## Exercise prompt
Some lines in the entries contain the word "will". Copy all of them.

## Materials provided
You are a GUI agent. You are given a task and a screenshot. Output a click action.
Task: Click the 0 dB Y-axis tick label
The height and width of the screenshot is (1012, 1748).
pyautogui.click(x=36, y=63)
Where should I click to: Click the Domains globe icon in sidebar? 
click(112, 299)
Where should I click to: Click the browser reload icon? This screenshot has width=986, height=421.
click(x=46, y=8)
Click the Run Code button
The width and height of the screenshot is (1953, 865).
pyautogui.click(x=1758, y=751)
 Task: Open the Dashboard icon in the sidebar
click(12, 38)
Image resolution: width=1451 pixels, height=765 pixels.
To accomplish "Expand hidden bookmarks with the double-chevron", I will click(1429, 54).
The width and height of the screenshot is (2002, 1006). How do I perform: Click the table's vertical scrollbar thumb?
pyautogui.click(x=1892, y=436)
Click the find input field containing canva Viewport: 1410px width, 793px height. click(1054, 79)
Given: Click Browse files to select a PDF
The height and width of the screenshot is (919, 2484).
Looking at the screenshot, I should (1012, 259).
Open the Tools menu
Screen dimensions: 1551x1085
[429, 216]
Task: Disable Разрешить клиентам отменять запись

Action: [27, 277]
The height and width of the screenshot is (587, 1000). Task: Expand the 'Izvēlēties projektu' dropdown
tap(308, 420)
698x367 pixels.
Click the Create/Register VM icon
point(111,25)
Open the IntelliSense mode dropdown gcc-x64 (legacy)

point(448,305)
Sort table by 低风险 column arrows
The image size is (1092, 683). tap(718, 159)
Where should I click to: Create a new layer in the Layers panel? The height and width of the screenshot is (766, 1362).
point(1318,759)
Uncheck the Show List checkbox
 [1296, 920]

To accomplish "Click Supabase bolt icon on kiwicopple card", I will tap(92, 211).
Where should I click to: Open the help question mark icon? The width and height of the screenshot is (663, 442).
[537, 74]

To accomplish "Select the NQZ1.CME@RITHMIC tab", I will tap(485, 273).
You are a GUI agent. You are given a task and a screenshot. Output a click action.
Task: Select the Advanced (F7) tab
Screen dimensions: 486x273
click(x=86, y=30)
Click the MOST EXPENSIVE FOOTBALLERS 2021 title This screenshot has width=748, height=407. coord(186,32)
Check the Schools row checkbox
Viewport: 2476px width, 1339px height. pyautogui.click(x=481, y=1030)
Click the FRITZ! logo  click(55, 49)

## Answer
To accomplish "Expand hidden bookmarks with the double-chevron", I will click(1429, 54).
To accomplish "Click Supabase bolt icon on kiwicopple card", I will tap(92, 211).
To accomplish "Select the NQZ1.CME@RITHMIC tab", I will tap(485, 273).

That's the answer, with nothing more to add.